アポリネール『動物詩集』より【詩、フランス】
【文献で詠われた猫たち】シリーズ
ギヨーム・アポリネール
まずは、日本一の猫好き作家・大佛次郎氏も大好きだと書いている詩。
Le chat
Je souhaite dans ma maison:
Une femme ayant sa raison,
Un chat passant parmi les livres,
Des amis en toute saison
Sans lesquels je ne peux pas vivre.
猫
私が我が家に望むもの
分別のあるひとりの妻と
本の間を歩きまわる一匹の猫と
彼ら無しではどんな季節も
過ごせない友人たちと。
『動物詩集』より
大佛氏は、「ほんとうにそうだと思う、それだけだと思う」と絶賛している。 (『猫のいる日々』徳間文庫)
もっとも、詩としてのできばえに感心したというのもあるだろうけれど、おそらくはそれいじょうに、猫好き作家としての本音のような気がするけれど。

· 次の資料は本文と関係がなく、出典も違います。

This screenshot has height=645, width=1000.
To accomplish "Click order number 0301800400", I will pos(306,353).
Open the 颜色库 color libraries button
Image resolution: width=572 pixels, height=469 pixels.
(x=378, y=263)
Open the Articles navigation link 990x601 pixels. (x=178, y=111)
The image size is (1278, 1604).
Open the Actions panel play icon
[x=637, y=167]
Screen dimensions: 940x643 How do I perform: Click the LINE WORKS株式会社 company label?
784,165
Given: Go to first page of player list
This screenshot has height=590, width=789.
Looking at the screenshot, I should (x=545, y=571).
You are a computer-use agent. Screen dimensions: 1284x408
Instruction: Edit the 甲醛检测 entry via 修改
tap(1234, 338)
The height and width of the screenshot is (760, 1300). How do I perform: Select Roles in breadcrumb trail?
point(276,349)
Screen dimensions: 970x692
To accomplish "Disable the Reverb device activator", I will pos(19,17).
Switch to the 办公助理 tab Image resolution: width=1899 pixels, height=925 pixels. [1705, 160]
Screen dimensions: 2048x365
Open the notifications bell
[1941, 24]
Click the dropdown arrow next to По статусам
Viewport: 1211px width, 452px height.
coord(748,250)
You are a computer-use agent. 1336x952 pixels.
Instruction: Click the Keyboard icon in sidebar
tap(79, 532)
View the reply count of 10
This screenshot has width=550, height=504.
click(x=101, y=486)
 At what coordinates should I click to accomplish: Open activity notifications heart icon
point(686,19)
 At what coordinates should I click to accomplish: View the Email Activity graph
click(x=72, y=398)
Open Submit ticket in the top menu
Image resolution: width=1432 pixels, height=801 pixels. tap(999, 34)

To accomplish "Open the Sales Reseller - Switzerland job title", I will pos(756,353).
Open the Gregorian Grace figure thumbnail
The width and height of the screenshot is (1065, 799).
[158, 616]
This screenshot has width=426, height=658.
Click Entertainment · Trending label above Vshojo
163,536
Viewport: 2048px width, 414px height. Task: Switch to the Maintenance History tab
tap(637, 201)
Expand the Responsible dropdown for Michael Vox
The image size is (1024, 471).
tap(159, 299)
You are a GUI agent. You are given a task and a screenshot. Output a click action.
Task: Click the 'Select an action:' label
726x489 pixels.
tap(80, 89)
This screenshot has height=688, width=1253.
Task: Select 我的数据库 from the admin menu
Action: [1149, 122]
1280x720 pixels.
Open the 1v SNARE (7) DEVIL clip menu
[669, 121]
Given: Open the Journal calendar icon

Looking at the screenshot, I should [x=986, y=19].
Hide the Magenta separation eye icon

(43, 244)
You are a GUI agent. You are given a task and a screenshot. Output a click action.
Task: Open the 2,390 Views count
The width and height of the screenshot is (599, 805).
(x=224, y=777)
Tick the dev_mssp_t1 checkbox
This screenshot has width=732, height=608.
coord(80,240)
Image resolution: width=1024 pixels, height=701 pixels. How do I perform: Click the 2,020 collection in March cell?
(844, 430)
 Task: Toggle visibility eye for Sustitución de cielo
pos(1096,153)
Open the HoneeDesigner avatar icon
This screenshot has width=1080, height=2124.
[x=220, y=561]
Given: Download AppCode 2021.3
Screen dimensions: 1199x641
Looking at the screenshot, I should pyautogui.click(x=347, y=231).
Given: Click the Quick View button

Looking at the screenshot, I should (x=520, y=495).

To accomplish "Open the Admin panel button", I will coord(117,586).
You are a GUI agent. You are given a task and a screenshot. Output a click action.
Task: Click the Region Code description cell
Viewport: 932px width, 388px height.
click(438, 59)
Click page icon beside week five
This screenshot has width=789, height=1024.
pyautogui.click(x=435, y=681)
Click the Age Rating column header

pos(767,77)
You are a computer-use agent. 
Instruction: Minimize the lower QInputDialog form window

『動物詩集』には、猫ではないが、ネコ科の動物、ライオンの詩もある。
Le lion
O lion, malheureuse image
Des rois chus lamentablement,
Tu ne nais maintenant qu’en cage
A Hambourg, chez les Allemands.
ライオン
おお、ライオンよ、痛ましくも
失位した王の哀れなイメージよ
もうお前はドイツはハンブルグの
檻の中でしか生まれない。
ギヨーム・アポリネールについて
Guillaume-Apollinaire de Kostrowitsky
1880~1918年。
ポーランド系の両親からローマで生まれパリで死す。 詩・小説・演劇を書き、画家ピカソとも親交があった。 陽気で多才、超現実派など前衛派の先頭に立って活躍した奇才の詩人だった。 ‘シュールレアリズム’は彼の造語。
代表作『アルコール Alcools』、『カリグラム Calligrammes』など。